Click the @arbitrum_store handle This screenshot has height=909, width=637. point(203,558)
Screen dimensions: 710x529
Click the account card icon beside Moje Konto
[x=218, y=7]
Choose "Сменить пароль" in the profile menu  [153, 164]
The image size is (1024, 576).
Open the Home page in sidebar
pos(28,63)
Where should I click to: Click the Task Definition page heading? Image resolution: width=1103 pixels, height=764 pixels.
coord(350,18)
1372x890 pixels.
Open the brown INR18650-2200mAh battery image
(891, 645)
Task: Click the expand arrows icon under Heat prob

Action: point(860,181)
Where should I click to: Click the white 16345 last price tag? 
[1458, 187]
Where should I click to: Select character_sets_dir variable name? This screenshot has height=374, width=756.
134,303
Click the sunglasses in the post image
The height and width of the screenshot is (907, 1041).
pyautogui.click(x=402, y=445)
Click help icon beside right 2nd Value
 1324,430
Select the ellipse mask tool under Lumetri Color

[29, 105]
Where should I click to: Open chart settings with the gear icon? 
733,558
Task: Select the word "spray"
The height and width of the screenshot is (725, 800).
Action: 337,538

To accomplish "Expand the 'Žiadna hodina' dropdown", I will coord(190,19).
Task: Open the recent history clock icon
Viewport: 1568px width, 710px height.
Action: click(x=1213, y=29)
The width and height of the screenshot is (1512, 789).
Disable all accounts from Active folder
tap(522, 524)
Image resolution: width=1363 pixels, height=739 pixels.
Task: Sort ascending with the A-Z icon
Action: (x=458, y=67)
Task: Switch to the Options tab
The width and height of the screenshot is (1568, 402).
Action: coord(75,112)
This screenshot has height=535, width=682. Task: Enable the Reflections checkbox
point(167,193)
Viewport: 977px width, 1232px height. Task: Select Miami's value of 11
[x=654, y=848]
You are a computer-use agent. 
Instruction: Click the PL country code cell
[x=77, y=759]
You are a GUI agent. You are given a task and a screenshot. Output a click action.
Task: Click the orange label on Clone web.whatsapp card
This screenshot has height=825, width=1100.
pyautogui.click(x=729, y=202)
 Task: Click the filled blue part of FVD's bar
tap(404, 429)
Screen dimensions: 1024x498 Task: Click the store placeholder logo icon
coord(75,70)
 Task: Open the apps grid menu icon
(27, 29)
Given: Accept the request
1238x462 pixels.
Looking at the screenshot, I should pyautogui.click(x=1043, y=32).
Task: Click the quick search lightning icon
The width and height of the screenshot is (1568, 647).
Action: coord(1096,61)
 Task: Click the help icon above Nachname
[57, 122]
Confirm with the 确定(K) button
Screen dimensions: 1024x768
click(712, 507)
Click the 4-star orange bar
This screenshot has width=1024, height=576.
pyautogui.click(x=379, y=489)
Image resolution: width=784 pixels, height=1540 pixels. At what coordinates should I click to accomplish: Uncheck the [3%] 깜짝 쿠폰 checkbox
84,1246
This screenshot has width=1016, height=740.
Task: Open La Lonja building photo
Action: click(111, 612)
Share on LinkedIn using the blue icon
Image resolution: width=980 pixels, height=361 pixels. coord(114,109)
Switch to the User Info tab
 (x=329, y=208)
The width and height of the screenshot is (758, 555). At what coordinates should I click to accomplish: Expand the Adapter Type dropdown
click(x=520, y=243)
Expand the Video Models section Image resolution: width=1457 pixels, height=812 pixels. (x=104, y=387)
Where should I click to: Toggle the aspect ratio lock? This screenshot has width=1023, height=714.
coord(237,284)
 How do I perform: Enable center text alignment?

========================================================================

- **Task requirements**: Repeat the data. Keep every word the same.

- **Answer**:
Click the @arbitrum_store handle This screenshot has height=909, width=637. point(203,558)
Screen dimensions: 710x529
Click the account card icon beside Moje Konto
[x=218, y=7]
Choose "Сменить пароль" in the profile menu  [153, 164]
The image size is (1024, 576).
Open the Home page in sidebar
pos(28,63)
Where should I click to: Click the Task Definition page heading? Image resolution: width=1103 pixels, height=764 pixels.
coord(350,18)
1372x890 pixels.
Open the brown INR18650-2200mAh battery image
(891, 645)
Task: Click the expand arrows icon under Heat prob

Action: point(860,181)
Where should I click to: Click the white 16345 last price tag? 
[1458, 187]
Where should I click to: Select character_sets_dir variable name? This screenshot has height=374, width=756.
134,303
Click the sunglasses in the post image
The height and width of the screenshot is (907, 1041).
pyautogui.click(x=402, y=445)
Click help icon beside right 2nd Value
 1324,430
Select the ellipse mask tool under Lumetri Color

[29, 105]
Where should I click to: Open chart settings with the gear icon? 
733,558
Task: Select the word "spray"
The height and width of the screenshot is (725, 800).
Action: 337,538

To accomplish "Expand the 'Žiadna hodina' dropdown", I will coord(190,19).
Task: Open the recent history clock icon
Viewport: 1568px width, 710px height.
Action: click(x=1213, y=29)
The width and height of the screenshot is (1512, 789).
Disable all accounts from Active folder
tap(522, 524)
Image resolution: width=1363 pixels, height=739 pixels.
Task: Sort ascending with the A-Z icon
Action: (x=458, y=67)
Task: Switch to the Options tab
The width and height of the screenshot is (1568, 402).
Action: coord(75,112)
This screenshot has height=535, width=682. Task: Enable the Reflections checkbox
point(167,193)
Viewport: 977px width, 1232px height. Task: Select Miami's value of 11
[x=654, y=848]
You are a computer-use agent. 
Instruction: Click the PL country code cell
[x=77, y=759]
You are a GUI agent. You are given a task and a screenshot. Output a click action.
Task: Click the orange label on Clone web.whatsapp card
This screenshot has height=825, width=1100.
pyautogui.click(x=729, y=202)
 Task: Click the filled blue part of FVD's bar
tap(404, 429)
Screen dimensions: 1024x498 Task: Click the store placeholder logo icon
coord(75,70)
 Task: Open the apps grid menu icon
(27, 29)
Given: Accept the request
1238x462 pixels.
Looking at the screenshot, I should pyautogui.click(x=1043, y=32).
Task: Click the quick search lightning icon
The width and height of the screenshot is (1568, 647).
Action: coord(1096,61)
 Task: Click the help icon above Nachname
[57, 122]
Confirm with the 确定(K) button
Screen dimensions: 1024x768
click(712, 507)
Click the 4-star orange bar
This screenshot has width=1024, height=576.
pyautogui.click(x=379, y=489)
Image resolution: width=784 pixels, height=1540 pixels. At what coordinates should I click to accomplish: Uncheck the [3%] 깜짝 쿠폰 checkbox
84,1246
This screenshot has width=1016, height=740.
Task: Open La Lonja building photo
Action: click(111, 612)
Share on LinkedIn using the blue icon
Image resolution: width=980 pixels, height=361 pixels. coord(114,109)
Switch to the User Info tab
 (x=329, y=208)
The width and height of the screenshot is (758, 555). At what coordinates should I click to accomplish: Expand the Adapter Type dropdown
click(x=520, y=243)
Expand the Video Models section Image resolution: width=1457 pixels, height=812 pixels. (x=104, y=387)
Where should I click to: Toggle the aspect ratio lock? This screenshot has width=1023, height=714.
coord(237,284)
 How do I perform: Enable center text alignment?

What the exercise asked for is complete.